## Task brief:
Can you retype every record below exactly as written?
─── Dataset entries
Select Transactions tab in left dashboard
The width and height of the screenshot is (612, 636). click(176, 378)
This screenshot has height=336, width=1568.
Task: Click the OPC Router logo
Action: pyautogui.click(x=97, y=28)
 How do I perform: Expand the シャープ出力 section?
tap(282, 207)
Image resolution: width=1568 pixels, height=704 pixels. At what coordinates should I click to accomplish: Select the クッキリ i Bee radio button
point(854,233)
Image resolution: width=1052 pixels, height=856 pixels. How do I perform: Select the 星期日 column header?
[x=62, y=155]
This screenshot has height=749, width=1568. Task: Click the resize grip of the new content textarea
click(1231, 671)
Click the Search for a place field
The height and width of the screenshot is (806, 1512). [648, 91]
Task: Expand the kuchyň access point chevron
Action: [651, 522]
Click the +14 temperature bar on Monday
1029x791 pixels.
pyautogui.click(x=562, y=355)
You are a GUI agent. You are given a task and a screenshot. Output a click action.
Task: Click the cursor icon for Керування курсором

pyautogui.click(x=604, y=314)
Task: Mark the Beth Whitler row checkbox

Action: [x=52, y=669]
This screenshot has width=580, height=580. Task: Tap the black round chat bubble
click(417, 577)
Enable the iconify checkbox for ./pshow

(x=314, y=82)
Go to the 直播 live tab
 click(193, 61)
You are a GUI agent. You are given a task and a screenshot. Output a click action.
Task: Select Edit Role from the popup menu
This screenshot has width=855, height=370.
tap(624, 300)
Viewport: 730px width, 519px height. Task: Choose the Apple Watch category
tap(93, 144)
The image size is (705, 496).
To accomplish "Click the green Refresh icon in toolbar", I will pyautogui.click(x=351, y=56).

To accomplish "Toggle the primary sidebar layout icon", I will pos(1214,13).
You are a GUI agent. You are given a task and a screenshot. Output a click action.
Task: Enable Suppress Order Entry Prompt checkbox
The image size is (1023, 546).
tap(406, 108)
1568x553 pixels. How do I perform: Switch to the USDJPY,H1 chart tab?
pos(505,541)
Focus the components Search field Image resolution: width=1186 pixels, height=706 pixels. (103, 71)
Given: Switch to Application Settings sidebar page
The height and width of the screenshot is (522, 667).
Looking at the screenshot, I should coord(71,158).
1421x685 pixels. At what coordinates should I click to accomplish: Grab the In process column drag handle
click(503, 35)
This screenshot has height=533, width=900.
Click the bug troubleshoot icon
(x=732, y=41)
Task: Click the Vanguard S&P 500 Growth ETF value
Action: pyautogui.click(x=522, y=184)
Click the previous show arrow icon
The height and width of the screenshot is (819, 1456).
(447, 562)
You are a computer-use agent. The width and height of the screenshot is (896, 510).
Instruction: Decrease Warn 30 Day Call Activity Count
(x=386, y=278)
──────
## Worked solution:
Select Transactions tab in left dashboard
The width and height of the screenshot is (612, 636). click(176, 378)
This screenshot has height=336, width=1568.
Task: Click the OPC Router logo
Action: pyautogui.click(x=97, y=28)
 How do I perform: Expand the シャープ出力 section?
tap(282, 207)
Image resolution: width=1568 pixels, height=704 pixels. At what coordinates should I click to accomplish: Select the クッキリ i Bee radio button
point(854,233)
Image resolution: width=1052 pixels, height=856 pixels. How do I perform: Select the 星期日 column header?
[x=62, y=155]
This screenshot has height=749, width=1568. Task: Click the resize grip of the new content textarea
click(1231, 671)
Click the Search for a place field
The height and width of the screenshot is (806, 1512). [648, 91]
Task: Expand the kuchyň access point chevron
Action: [651, 522]
Click the +14 temperature bar on Monday
1029x791 pixels.
pyautogui.click(x=562, y=355)
You are a GUI agent. You are given a task and a screenshot. Output a click action.
Task: Click the cursor icon for Керування курсором

pyautogui.click(x=604, y=314)
Task: Mark the Beth Whitler row checkbox

Action: [x=52, y=669]
This screenshot has width=580, height=580. Task: Tap the black round chat bubble
click(417, 577)
Enable the iconify checkbox for ./pshow

(x=314, y=82)
Go to the 直播 live tab
 click(193, 61)
You are a GUI agent. You are given a task and a screenshot. Output a click action.
Task: Select Edit Role from the popup menu
This screenshot has width=855, height=370.
tap(624, 300)
Viewport: 730px width, 519px height. Task: Choose the Apple Watch category
tap(93, 144)
The image size is (705, 496).
To accomplish "Click the green Refresh icon in toolbar", I will pyautogui.click(x=351, y=56).

To accomplish "Toggle the primary sidebar layout icon", I will pos(1214,13).
You are a GUI agent. You are given a task and a screenshot. Output a click action.
Task: Enable Suppress Order Entry Prompt checkbox
The image size is (1023, 546).
tap(406, 108)
1568x553 pixels. How do I perform: Switch to the USDJPY,H1 chart tab?
pos(505,541)
Focus the components Search field Image resolution: width=1186 pixels, height=706 pixels. (103, 71)
Given: Switch to Application Settings sidebar page
The height and width of the screenshot is (522, 667).
Looking at the screenshot, I should coord(71,158).
1421x685 pixels. At what coordinates should I click to accomplish: Grab the In process column drag handle
click(503, 35)
This screenshot has height=533, width=900.
Click the bug troubleshoot icon
(x=732, y=41)
Task: Click the Vanguard S&P 500 Growth ETF value
Action: pyautogui.click(x=522, y=184)
Click the previous show arrow icon
The height and width of the screenshot is (819, 1456).
(447, 562)
You are a computer-use agent. The width and height of the screenshot is (896, 510).
Instruction: Decrease Warn 30 Day Call Activity Count
(x=386, y=278)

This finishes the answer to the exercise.